*Problem description*:
All of the records must come back exactly as they were given.

*Given entries*:
++++++++++++++++++++

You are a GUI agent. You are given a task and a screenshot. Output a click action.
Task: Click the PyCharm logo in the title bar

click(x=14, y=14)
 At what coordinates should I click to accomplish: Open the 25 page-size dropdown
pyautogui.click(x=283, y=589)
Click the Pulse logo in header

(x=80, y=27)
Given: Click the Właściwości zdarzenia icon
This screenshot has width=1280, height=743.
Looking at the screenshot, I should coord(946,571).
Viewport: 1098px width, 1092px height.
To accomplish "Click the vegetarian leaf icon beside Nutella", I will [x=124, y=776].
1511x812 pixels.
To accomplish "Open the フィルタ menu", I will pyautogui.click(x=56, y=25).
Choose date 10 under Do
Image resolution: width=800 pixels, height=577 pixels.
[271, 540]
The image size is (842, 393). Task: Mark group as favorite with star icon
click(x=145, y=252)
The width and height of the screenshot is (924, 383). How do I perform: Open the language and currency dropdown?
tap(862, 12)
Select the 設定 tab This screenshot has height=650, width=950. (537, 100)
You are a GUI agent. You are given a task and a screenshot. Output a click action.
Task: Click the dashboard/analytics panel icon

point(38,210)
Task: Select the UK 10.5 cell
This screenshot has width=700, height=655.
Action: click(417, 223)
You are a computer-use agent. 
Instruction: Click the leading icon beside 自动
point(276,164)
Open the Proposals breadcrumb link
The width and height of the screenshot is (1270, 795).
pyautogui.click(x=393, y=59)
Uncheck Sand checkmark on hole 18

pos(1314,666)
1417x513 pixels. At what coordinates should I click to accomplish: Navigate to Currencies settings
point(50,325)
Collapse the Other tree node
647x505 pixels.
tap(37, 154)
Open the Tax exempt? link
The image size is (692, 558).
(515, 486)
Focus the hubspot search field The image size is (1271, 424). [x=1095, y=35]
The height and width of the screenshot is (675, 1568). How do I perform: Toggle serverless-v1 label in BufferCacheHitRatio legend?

++++++++++++++++++++

*Response area*:
You are a GUI agent. You are given a task and a screenshot. Output a click action.
Task: Click the PyCharm logo in the title bar

click(x=14, y=14)
 At what coordinates should I click to accomplish: Open the 25 page-size dropdown
pyautogui.click(x=283, y=589)
Click the Pulse logo in header

(x=80, y=27)
Given: Click the Właściwości zdarzenia icon
This screenshot has width=1280, height=743.
Looking at the screenshot, I should coord(946,571).
Viewport: 1098px width, 1092px height.
To accomplish "Click the vegetarian leaf icon beside Nutella", I will [x=124, y=776].
1511x812 pixels.
To accomplish "Open the フィルタ menu", I will pyautogui.click(x=56, y=25).
Choose date 10 under Do
Image resolution: width=800 pixels, height=577 pixels.
[271, 540]
The image size is (842, 393). Task: Mark group as favorite with star icon
click(x=145, y=252)
The width and height of the screenshot is (924, 383). How do I perform: Open the language and currency dropdown?
tap(862, 12)
Select the 設定 tab This screenshot has height=650, width=950. (537, 100)
You are a GUI agent. You are given a task and a screenshot. Output a click action.
Task: Click the dashboard/analytics panel icon

point(38,210)
Task: Select the UK 10.5 cell
This screenshot has width=700, height=655.
Action: click(417, 223)
You are a computer-use agent. 
Instruction: Click the leading icon beside 自动
point(276,164)
Open the Proposals breadcrumb link
The width and height of the screenshot is (1270, 795).
pyautogui.click(x=393, y=59)
Uncheck Sand checkmark on hole 18

pos(1314,666)
1417x513 pixels. At what coordinates should I click to accomplish: Navigate to Currencies settings
point(50,325)
Collapse the Other tree node
647x505 pixels.
tap(37, 154)
Open the Tax exempt? link
The image size is (692, 558).
(515, 486)
Focus the hubspot search field The image size is (1271, 424). [x=1095, y=35]
The height and width of the screenshot is (675, 1568). How do I perform: Toggle serverless-v1 label in BufferCacheHitRatio legend?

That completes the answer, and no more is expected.